On Several Fronts, US Gov't Prepares To Regulate Online Privacy
storagedude writes "There are at least five US government efforts underway to regulate data and online privacy, according to a new US government internet policy official, who sees some kind of privacy regulation as likely. Ari Schwartz, who left the Center for Democracy and Technology two months ago to become senior internet policy advisor at the National Institute of Standards and Technology, says issues like Facebook's never-ending privacy concerns are making some kind of a national law or regulation more and more likely. He thinks segregating identity from data isn't enough; the data must then be aggregated after identity is stripped out. He also called for objective measures of privacy compliance."

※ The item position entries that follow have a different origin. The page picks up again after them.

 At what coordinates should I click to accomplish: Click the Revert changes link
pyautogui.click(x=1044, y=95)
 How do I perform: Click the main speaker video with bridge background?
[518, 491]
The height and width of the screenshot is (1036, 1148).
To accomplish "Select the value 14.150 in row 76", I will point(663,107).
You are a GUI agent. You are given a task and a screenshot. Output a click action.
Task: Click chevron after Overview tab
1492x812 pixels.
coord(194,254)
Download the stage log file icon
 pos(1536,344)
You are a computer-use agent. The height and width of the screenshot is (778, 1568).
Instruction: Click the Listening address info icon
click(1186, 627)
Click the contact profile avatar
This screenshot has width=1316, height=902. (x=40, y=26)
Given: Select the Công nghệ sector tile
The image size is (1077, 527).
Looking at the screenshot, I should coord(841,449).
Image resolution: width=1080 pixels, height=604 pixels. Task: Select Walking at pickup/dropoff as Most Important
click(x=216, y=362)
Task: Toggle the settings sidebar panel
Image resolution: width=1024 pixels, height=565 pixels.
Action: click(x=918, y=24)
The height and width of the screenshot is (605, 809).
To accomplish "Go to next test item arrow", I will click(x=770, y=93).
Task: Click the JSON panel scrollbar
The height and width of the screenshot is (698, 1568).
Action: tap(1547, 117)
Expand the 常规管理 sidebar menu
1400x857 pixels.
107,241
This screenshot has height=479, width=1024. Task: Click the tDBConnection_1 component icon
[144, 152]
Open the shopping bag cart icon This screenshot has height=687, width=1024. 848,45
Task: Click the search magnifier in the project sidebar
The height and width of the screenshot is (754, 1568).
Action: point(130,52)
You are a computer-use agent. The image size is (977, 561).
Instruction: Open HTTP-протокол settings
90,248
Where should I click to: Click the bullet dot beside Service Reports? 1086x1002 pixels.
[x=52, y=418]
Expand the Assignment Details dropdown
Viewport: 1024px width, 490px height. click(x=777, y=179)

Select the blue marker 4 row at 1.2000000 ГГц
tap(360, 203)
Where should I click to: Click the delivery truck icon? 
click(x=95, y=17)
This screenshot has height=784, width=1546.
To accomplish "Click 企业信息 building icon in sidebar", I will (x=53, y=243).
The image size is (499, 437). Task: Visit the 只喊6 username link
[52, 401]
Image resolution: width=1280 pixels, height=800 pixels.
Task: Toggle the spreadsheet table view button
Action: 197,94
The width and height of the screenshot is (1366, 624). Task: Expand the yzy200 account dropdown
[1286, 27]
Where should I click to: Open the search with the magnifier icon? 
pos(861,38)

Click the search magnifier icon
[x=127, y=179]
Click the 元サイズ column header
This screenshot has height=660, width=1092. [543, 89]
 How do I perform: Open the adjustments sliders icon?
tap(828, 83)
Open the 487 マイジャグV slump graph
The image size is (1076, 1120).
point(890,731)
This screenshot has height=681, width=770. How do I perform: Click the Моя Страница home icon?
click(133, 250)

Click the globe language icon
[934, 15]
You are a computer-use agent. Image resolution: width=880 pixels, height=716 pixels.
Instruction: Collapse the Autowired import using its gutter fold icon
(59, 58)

The US government is sufficiently large that there isn't a single entity which can be called "the government". One part may well be genuinely interested in protecting privacy, while another part is doing its best to have the Fourth Amendment repealed. Schizophrenic? Oh yes. It's also part of why trying to make plans on what the regulatory environment will be like in four years a complete crapshoot.
There's also the matter than if the government acquires the ability to specifically regulate privacy on Internet sites (above and beyond the more basic "your Terms of Service say X, you did Y, you are in material breach of contract" which applies to all businesses), this forms precedent that the government has the power to regulate other things... content, access, reporting. Only the DHS and other jackboots would consider this a good thing.
No new law or government entity is needed to enforce compliance with privacy statements. Facebook can be held liable for violating its Terms of Service, and fraud on the basis of saying "we don't do this" when they in fact do (and then profiting from it). We don't need a Department of Enforcing Internet Stuff; we just need a judge, a jury, a plaintiff, and a court date.
Everybody gets what the majority deserves.